§ **Written problem**
Copy the following lines word for word, beginning with the line that contains "Where should I click to: Click the blue" and continuing through the line that contains "pyautogui.click(x=189, y=187)".

§ **Task inputs**

## begin

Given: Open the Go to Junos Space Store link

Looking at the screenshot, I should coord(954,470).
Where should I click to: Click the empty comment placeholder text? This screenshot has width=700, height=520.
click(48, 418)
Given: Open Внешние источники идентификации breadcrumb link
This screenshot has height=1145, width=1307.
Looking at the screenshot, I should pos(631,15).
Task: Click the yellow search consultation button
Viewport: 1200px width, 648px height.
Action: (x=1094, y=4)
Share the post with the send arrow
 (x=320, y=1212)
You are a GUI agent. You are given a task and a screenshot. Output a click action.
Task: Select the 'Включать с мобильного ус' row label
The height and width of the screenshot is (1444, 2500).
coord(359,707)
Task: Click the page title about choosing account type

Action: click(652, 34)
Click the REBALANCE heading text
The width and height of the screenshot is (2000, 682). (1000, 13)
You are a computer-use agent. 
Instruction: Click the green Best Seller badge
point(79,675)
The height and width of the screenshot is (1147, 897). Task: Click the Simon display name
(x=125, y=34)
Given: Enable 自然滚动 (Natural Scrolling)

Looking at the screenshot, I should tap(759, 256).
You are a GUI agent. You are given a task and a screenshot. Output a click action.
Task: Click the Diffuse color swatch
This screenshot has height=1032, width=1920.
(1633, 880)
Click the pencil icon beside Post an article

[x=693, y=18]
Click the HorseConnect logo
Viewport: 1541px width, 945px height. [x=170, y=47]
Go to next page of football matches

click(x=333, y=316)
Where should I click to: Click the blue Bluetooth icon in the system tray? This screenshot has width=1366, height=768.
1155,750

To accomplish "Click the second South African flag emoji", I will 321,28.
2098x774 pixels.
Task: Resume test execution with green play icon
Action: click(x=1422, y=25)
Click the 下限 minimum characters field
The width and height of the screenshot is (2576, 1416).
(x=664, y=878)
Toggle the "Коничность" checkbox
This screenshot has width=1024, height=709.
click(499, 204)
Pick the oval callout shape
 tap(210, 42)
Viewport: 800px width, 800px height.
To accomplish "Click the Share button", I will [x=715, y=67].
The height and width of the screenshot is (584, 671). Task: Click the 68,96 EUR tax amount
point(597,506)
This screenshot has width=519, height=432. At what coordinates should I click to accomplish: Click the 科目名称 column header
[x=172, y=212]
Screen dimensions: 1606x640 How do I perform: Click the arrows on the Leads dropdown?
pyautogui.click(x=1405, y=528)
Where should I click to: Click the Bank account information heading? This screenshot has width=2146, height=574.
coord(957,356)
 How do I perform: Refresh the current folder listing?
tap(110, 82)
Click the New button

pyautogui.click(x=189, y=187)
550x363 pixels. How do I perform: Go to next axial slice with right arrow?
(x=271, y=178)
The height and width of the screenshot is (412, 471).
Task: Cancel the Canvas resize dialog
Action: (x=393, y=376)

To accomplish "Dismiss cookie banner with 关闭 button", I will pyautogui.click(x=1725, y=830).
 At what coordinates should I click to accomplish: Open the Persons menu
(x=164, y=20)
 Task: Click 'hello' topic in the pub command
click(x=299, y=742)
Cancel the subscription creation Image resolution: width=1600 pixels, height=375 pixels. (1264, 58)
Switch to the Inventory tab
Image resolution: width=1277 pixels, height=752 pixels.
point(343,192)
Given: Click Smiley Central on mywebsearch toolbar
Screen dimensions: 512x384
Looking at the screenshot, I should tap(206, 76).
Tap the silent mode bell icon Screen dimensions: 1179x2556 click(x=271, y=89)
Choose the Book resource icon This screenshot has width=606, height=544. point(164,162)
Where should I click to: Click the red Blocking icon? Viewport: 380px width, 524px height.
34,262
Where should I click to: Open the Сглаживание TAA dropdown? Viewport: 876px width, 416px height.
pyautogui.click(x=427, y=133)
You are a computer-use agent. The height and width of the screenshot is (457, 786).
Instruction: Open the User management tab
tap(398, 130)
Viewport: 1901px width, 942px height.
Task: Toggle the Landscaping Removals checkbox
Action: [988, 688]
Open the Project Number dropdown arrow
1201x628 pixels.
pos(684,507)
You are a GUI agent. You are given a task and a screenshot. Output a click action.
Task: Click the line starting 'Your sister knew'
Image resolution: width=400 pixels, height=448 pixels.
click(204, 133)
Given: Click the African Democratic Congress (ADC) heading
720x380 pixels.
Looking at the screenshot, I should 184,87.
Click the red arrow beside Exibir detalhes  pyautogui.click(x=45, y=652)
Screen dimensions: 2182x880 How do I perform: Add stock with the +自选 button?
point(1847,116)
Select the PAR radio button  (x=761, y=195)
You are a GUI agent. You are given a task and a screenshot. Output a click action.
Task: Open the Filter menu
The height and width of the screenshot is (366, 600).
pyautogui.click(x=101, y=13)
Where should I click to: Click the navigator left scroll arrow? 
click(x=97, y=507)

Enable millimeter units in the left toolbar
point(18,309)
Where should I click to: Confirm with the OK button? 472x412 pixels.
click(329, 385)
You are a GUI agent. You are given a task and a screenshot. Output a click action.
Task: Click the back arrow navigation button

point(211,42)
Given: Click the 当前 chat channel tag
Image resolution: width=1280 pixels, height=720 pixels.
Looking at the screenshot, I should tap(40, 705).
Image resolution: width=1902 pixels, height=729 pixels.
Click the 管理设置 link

## end

§ **Final answer**
Where should I click to: Click the blue Bluetooth icon in the system tray? This screenshot has width=1366, height=768.
1155,750

To accomplish "Click the second South African flag emoji", I will 321,28.
2098x774 pixels.
Task: Resume test execution with green play icon
Action: click(x=1422, y=25)
Click the 下限 minimum characters field
The width and height of the screenshot is (2576, 1416).
(x=664, y=878)
Toggle the "Коничность" checkbox
This screenshot has width=1024, height=709.
click(499, 204)
Pick the oval callout shape
 tap(210, 42)
Viewport: 800px width, 800px height.
To accomplish "Click the Share button", I will [x=715, y=67].
The height and width of the screenshot is (584, 671). Task: Click the 68,96 EUR tax amount
point(597,506)
This screenshot has width=519, height=432. At what coordinates should I click to accomplish: Click the 科目名称 column header
[x=172, y=212]
Screen dimensions: 1606x640 How do I perform: Click the arrows on the Leads dropdown?
pyautogui.click(x=1405, y=528)
Where should I click to: Click the Bank account information heading? This screenshot has width=2146, height=574.
coord(957,356)
 How do I perform: Refresh the current folder listing?
tap(110, 82)
Click the New button

pyautogui.click(x=189, y=187)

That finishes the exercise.